Extracted text ▸
====================

Backup and Recovery

Currently, VeloDB Cloud does not support the automatic backup/restore function provided by doris, but you can manually simulate backup and recovery through import and export. If the data is very important, we recommend using the export method to back up the data to a storage service compatible with the S3 protocol; then use the import function to restore the data.

Currently, only table-level and partition-level data are supported for export. The consistency of the exported data is not guaranteed yet.

Preparation

Prepare AK and SK. VeloDB Cloud requires AK and SK for verification when accessing object storage
Prepare REGION and ENDPOINT REGION can be selected when creating a bucket or viewed in the bucket list.

Note: The object storage REGION must be in the same REGION as VeloDB Cloud to import the data.

The cloud storage system can find relevant information compatible with S3 in the corresponding documents.

====================

Stated goal ▸
Output the backup and recovery text word for word, from "Currently, only table-level" down to "import the data.". Rely on the backup and recovery text alone.

Listed records ▸
====================

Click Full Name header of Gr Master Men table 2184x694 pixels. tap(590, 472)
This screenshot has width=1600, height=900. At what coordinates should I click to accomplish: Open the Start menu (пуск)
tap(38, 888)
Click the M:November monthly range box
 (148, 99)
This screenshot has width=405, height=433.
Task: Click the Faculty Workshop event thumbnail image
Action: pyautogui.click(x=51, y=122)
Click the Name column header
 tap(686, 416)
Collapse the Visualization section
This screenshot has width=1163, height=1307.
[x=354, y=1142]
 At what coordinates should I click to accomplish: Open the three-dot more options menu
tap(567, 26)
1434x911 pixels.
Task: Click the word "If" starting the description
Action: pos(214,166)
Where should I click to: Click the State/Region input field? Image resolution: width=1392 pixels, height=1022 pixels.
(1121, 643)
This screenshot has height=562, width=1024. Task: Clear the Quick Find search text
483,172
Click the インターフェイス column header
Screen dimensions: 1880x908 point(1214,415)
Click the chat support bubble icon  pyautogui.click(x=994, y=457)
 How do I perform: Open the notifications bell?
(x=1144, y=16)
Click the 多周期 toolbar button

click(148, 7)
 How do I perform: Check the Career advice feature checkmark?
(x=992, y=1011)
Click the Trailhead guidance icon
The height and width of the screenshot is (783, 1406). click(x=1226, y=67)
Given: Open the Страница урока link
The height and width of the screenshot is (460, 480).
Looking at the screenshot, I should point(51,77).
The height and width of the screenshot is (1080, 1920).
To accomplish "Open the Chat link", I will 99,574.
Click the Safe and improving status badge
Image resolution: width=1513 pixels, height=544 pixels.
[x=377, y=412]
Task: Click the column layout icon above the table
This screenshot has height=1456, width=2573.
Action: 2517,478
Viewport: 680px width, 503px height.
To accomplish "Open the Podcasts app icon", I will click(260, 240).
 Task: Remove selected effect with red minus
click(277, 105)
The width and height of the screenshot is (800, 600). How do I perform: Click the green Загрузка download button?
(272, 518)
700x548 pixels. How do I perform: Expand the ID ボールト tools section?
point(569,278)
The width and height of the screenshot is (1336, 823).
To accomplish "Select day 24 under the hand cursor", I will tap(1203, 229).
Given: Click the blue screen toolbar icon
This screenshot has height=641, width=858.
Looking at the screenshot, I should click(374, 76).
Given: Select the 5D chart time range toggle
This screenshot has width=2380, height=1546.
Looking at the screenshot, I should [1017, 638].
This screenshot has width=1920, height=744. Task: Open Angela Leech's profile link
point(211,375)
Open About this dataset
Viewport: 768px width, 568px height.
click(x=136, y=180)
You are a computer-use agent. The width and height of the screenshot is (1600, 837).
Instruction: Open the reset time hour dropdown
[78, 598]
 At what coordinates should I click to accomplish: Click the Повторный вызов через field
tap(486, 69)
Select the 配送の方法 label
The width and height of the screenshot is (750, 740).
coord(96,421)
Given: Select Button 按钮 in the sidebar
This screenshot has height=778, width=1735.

====================

Task output ▸
Currently, only table-level and partition-level data are supported for export. The consistency of the exported data is not guaranteed yet.

Preparation

Prepare AK and SK. VeloDB Cloud requires AK and SK for verification when accessing object storage
Prepare REGION and ENDPOINT REGION can be selected when creating a bucket or viewed in the bucket list.

Note: The object storage REGION must be in the same REGION as VeloDB Cloud to import the data.